Un volcanologue passionné

Ses intérêts en minéralogie, puis en volcanologie, ont fait d’Albert Brun un grand voyageur au service de la science. Lors de ses premières explorations en quête de volcans, il parcourt d’abord le Stromboli, puis l’Etna et le Vésuve en mars 1901 en compagnie d’Emile Fontaine. En 1902, il embarque sur le navire « Oihonna », afin d’observer les morphologies glaciaires et réaliser des collectes pétrographiques dans l’ouest de l’archipel du Spitzberg (Svalbard).

Albert Brun sur le Vésuve pendant l’éruption de 1906 (photographe inconnu)
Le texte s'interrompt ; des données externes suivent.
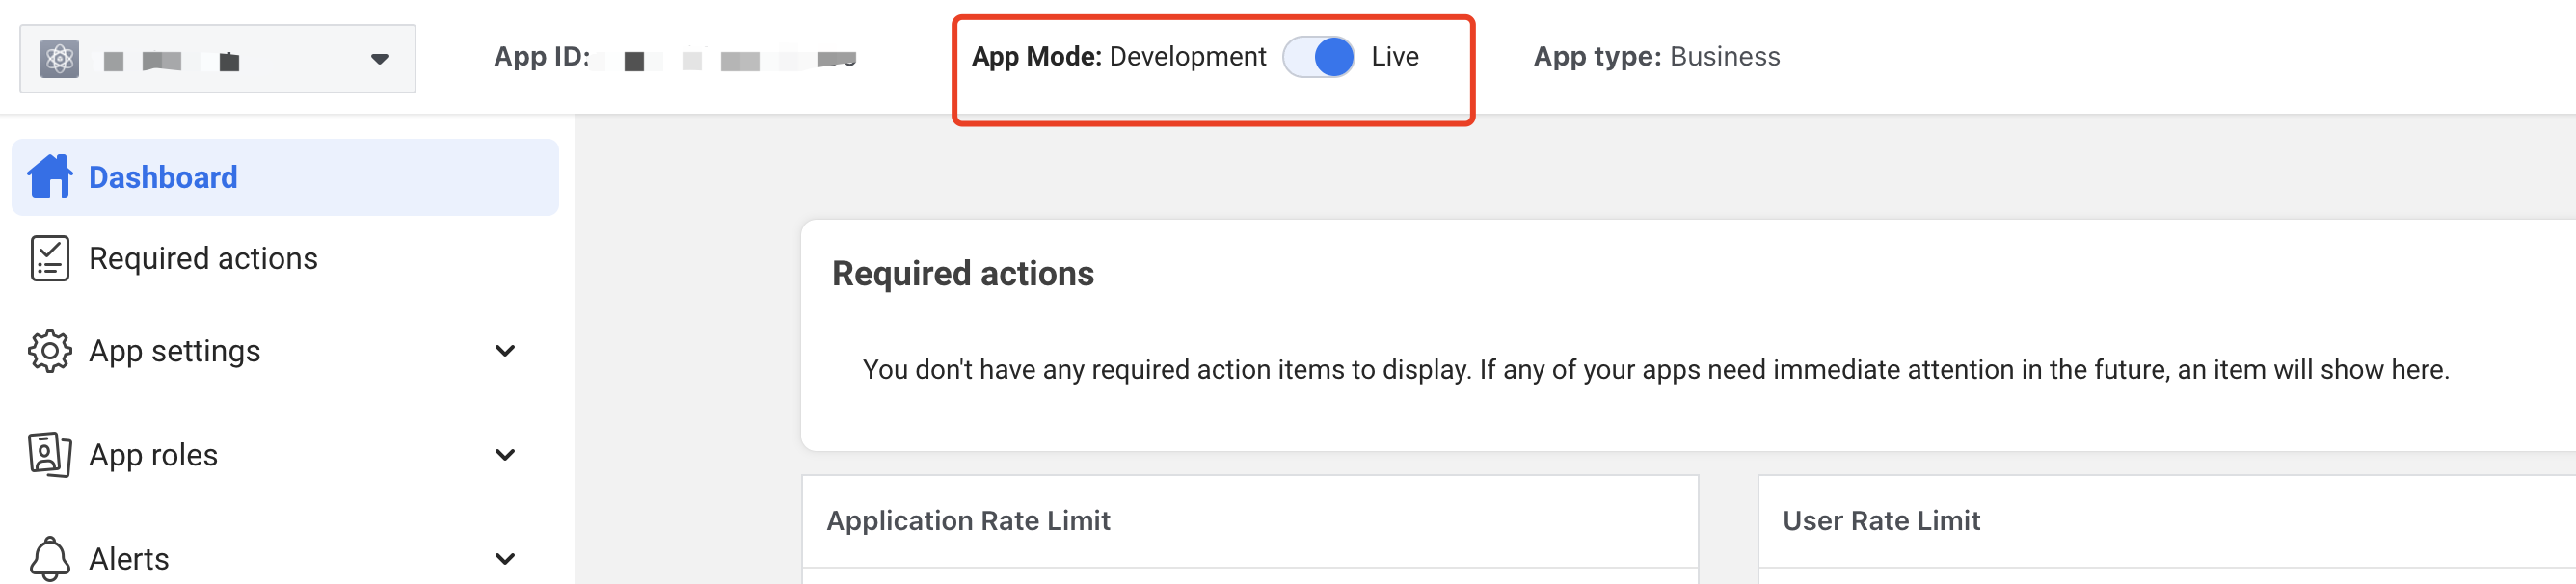The width and height of the screenshot is (2576, 584).
Task: Select Required actions in sidebar
Action: pyautogui.click(x=203, y=259)

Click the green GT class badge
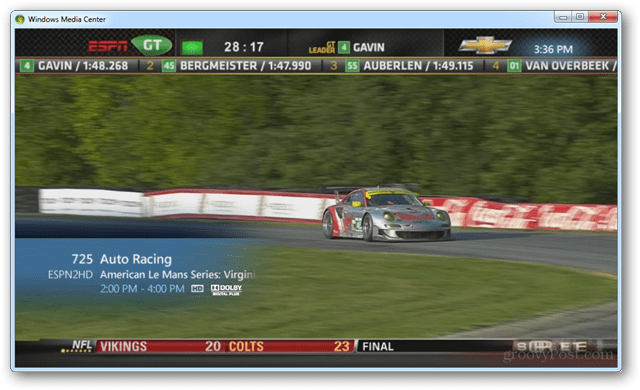tap(152, 45)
En avril 1904, il visite à nouveau le Vésuve, en parcourant la Vallée d’Inferno, située entre l’ancien cône du volcan Somma et le Vésuve actuel. Brun observe les panaches de cendres et assiste à la naissance de trois cratères secondaires qui laissent échapper des coulées fluides au péril de sa vie; il récolte alors de nombreux dépôts de cendres et de coulées de lave encore chaudes, qui seront analysées ultérieurement dans son laboratoire. En septembre de la même année, il récolte les laves de l’archipel grec de Santorin. L’importante éruption du Vésuve de 1906 le rappelle sur les lieux. Accompagné par Emile Fontaine, il gravit le cône du Vésuve, bravant les retombées de cendres incessantes et traversant à grand-peine les dépôts volcaniques brûlants, et photographie, note, et prélève des échantillons de cendres et de lave.
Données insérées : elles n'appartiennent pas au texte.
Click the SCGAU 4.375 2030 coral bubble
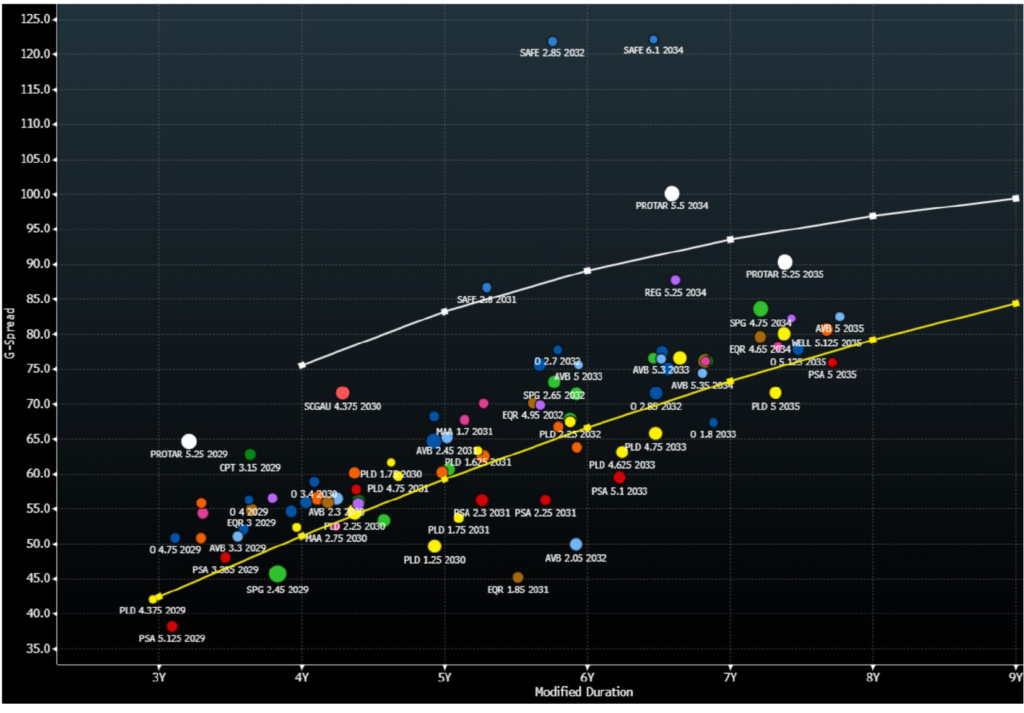 [x=343, y=393]
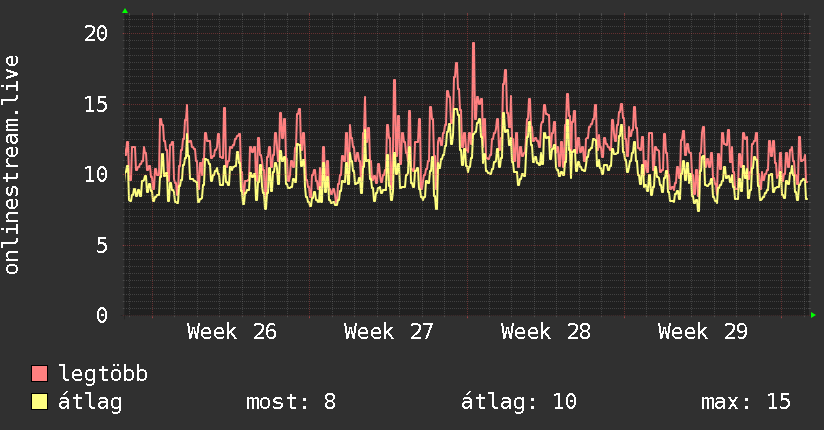Click the átlag legend label beside yellow swatch
The image size is (824, 430).
(90, 402)
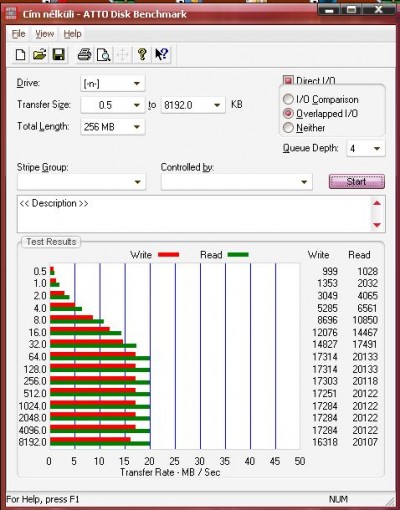Click inside the Description text field

194,214
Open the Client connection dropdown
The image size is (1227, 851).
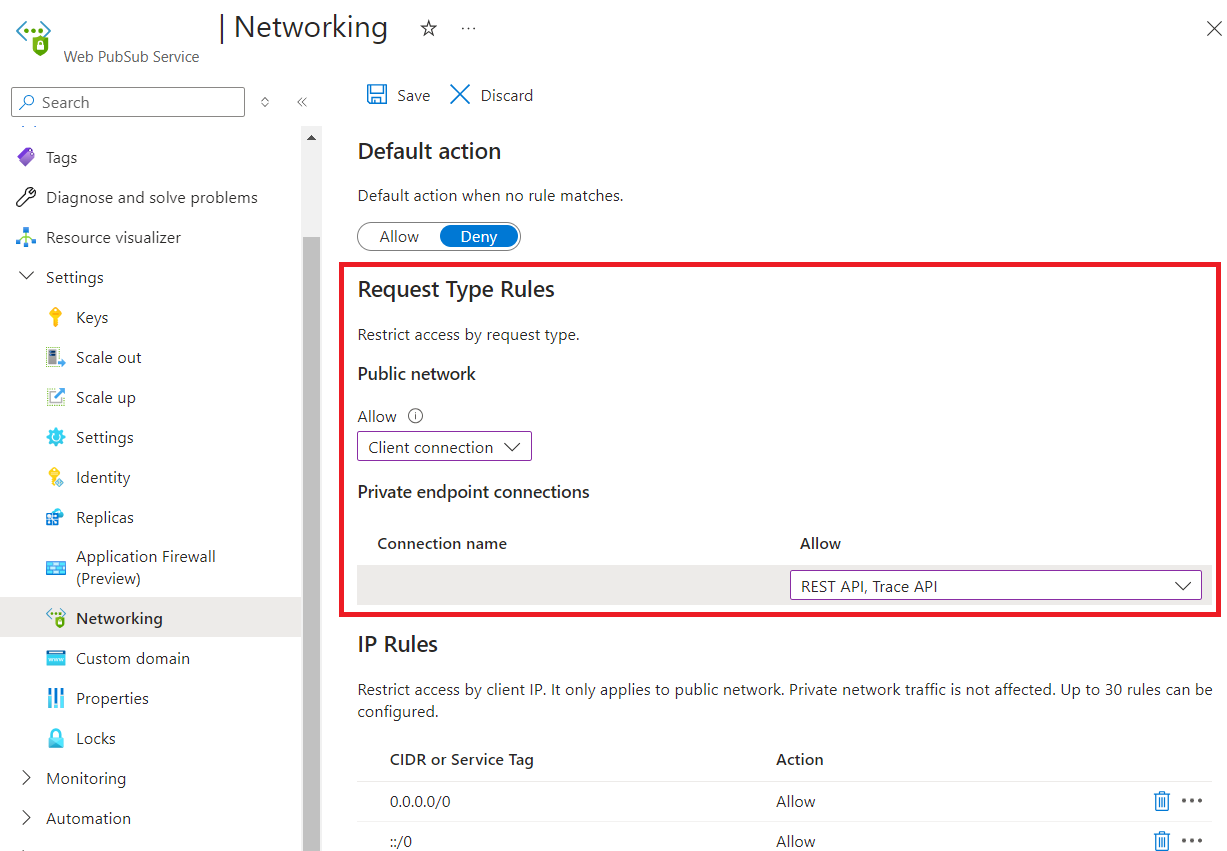tap(444, 446)
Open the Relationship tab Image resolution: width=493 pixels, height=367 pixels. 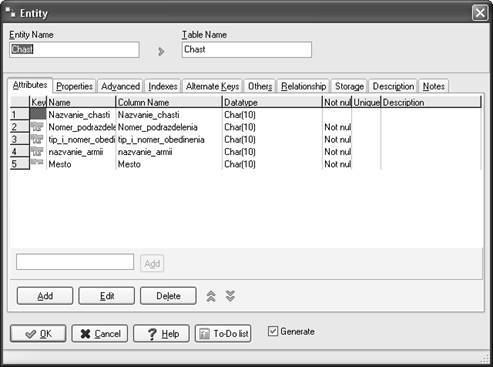tap(303, 86)
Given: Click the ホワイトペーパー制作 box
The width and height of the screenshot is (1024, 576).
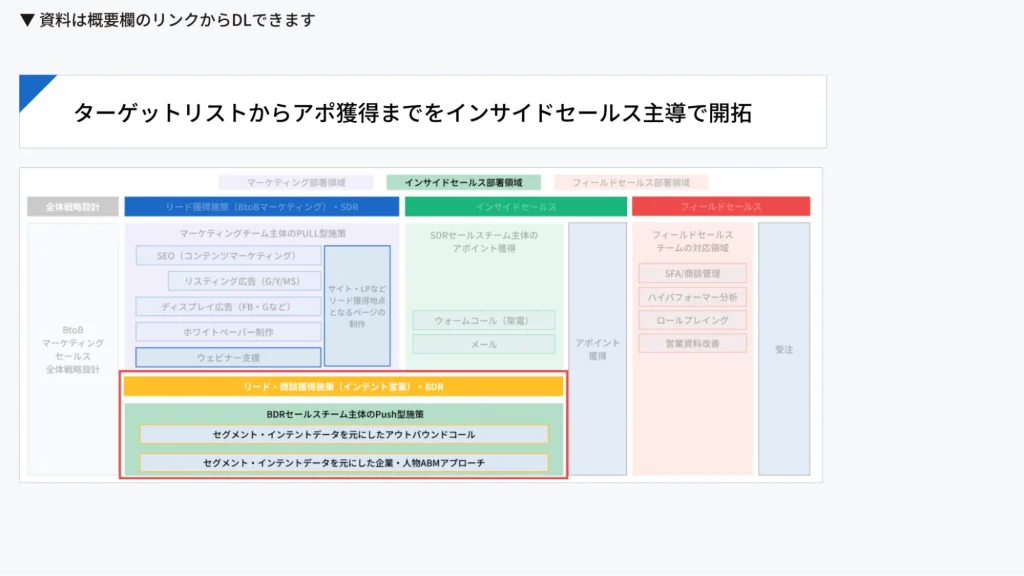Looking at the screenshot, I should click(x=228, y=332).
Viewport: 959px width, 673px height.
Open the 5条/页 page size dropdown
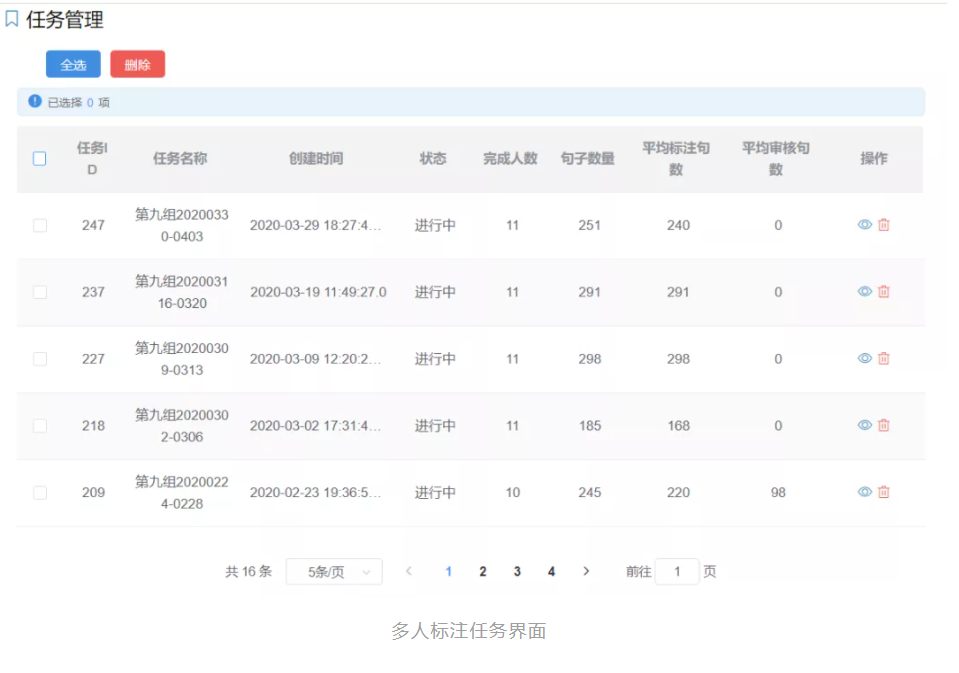pyautogui.click(x=334, y=571)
En 1907, c’est accompagné de l’alpiniste Henry Fairbanks Montagnier, qu’il part voir les volcans des Canaries. En août et septembre de l’année suivante, Albert Brun se rend en Indonésie, sur l’île de Java, pour faire l’ascension de volcans célèbres : le Bromo, le Merapi, le Papandayan, le Semeru et le Tangkubanprahu. Il traverse même la caldera immergée du Krakatau, formée à la suite de sa formidable éruption d’août 1883, allant prélever des roches sur l’île Rakata. En 1910, il se rend au bord du lac de lave du Kilauea à Hawaii pour y prélever des échantillons de gaz volcaniques. Le volcan éteint Haleakala sur l’île de Mauï fera également l’objet d’une ascension. Ses dernières excursions liées aux volcans remontent au mois d’août 1913, période durant laquelle il échantillonnera des obsidiennes de la région du Cabo de Gata, en Andalousie.
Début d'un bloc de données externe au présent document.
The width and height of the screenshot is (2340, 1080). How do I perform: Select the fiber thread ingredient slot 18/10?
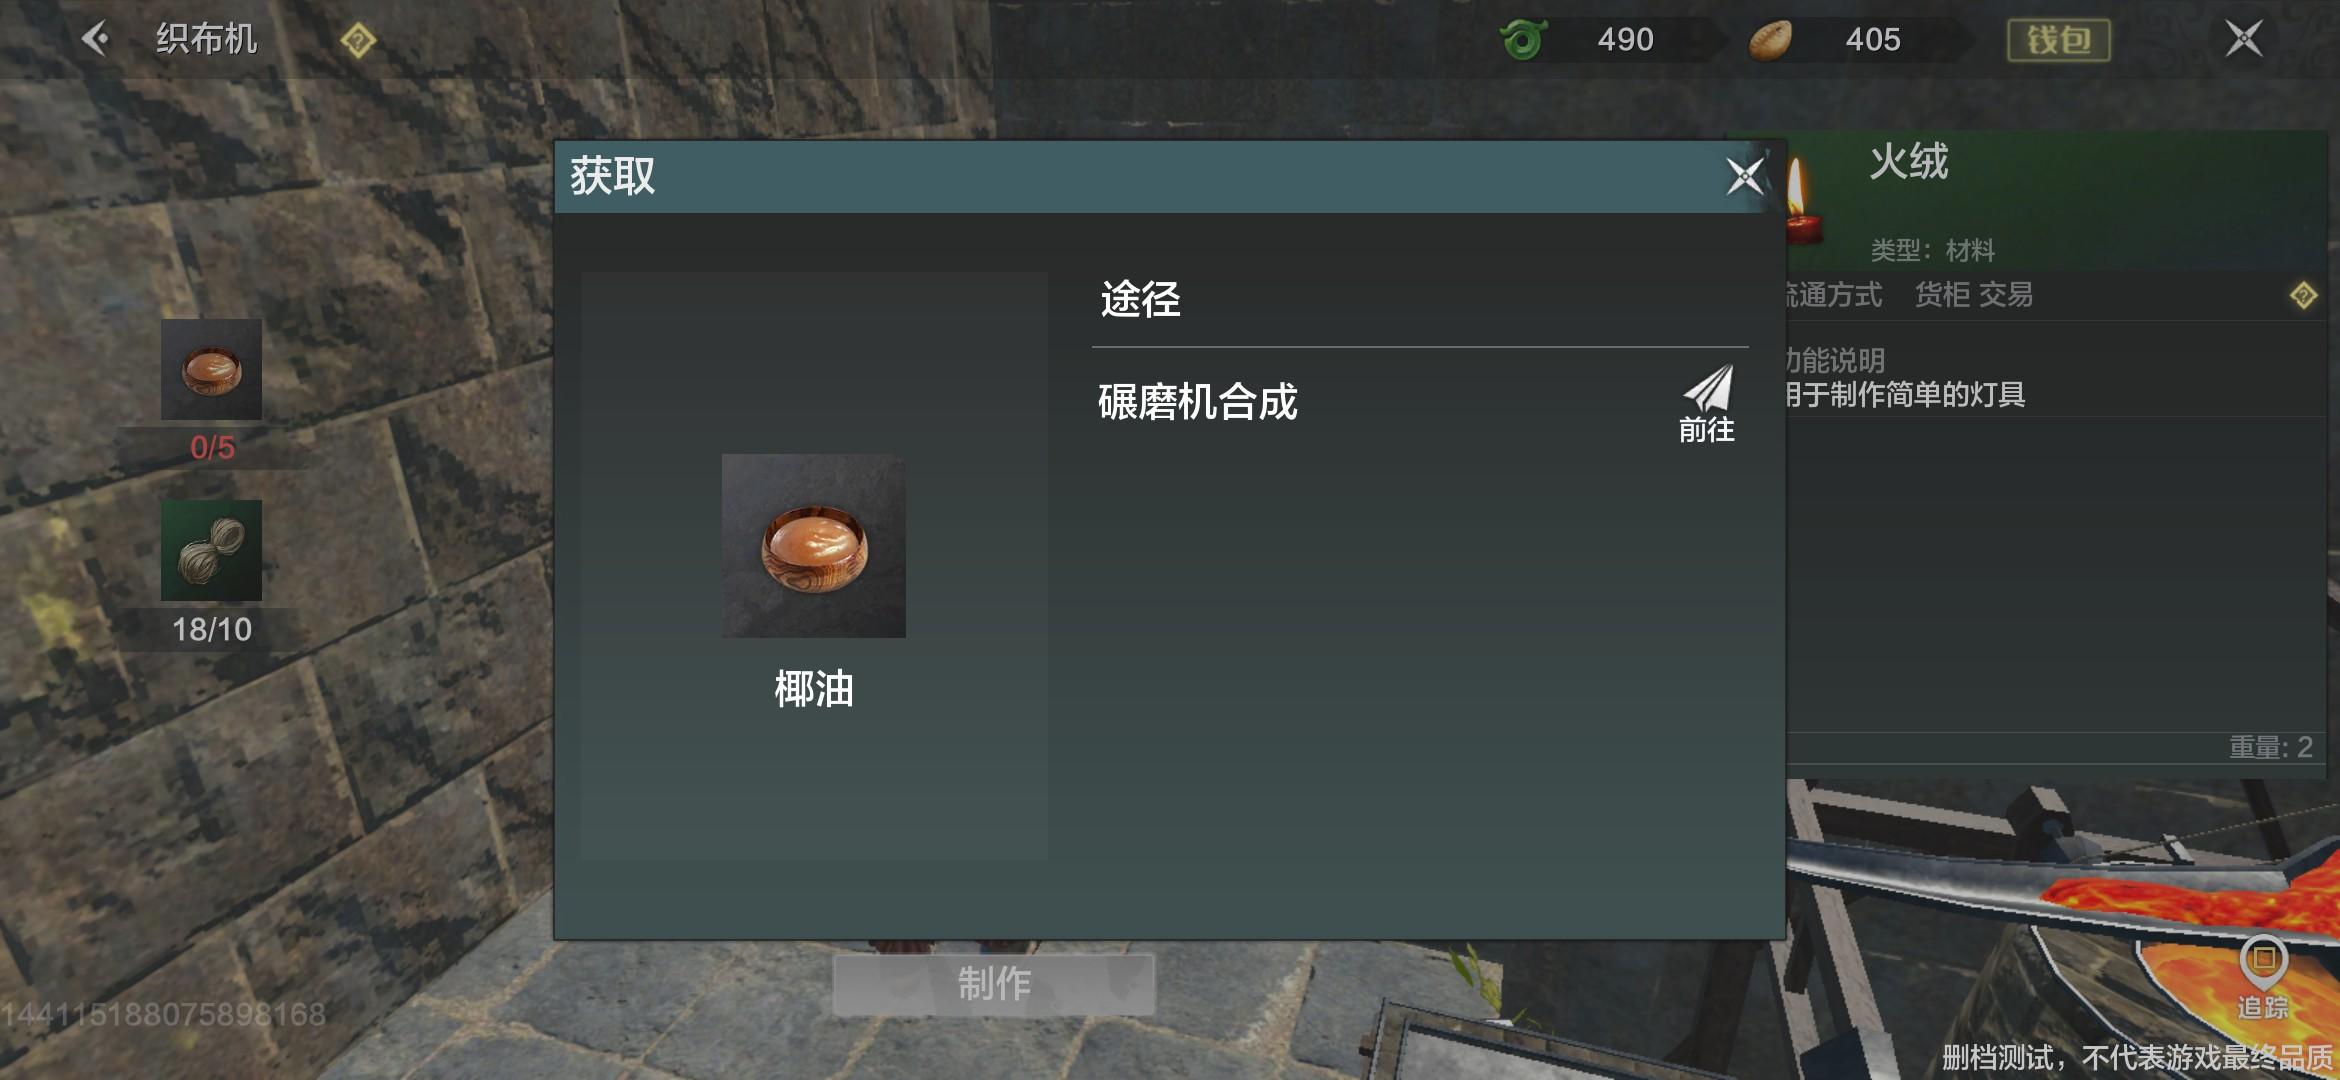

Cylindres employés pour la production de la pierre ponce artificielle (photo : Stefan Ansermet – Musée de Lausanne)

Un expérimentateur

Mais Albert Brun n’était pas qu’un observateur : ses analyses de roches et de gaz volcaniques prélevés in situ et ses expériences de fabrication de la pierre ponce artificielle (menées dans son propre laboratoire ou dans celui d’Ernest Durand dans la rue de la Coulouvrenière) ont été publiées dans de nombreux articles.

Le livre rédigé par Albert Brun « Recherches sur l’exhalaison volcanique », ouvrage majeur dans son domaine, se veut avant tout être non pas « un exposé descriptif, mais un recueil de données numériques et d’observations précises concernant les phénomènes physiques et chimiques qui se passent dans la couche de terrain du volcan la plus rapprochée de la surface terrestre ».

Albert Brun (photo sans date)

Albert Brun a connu une vie riche du point de vue scientifique. Chercheur curieux et prolifique, c’est grâce à ses expérimentations en laboratoire pour expliquer les phénomènes naturels qu’il a eu tant de mérite. Il est également l’un des rares scientifiques à avoir autant voyagé, afin de se rendre compte des phénomènes décrits par d’autres savants, directement sur le terrain, et à établir ses propres lois d’après ses observations.

Ses recherches au sujet de l’eau dans les volcans et sa tentative de mise en évidence des hydrocarbures en tant que « générateurs de gaz » se sont finalement avérées fausses. Mais, malgré ses erreurs, le volcanologue genevois a beaucoup travaillé à la détermination de la nature des gaz et analysé de nombreux minéraux au sein des roches, ce qui permettra des avancées majeures qui aboutiront aux techniques d’analyse actuelles en géochimie et en minéralogie.

 

Références :

→ Livre empruntable : Brun, A. 1911. Recherches sur l’exhalaison volcanique.   A. Kündig, Genève et  A. Hermann et fils , Paris.

→ Article disponible sur abonnement : Schnyder, C. & Hollier, J. (2023). The rock and mineral collections of Albert Brun (1857-1939), pharmacist and vulcanologist in Geneva. Earth Sciences History 42(1): 196-214.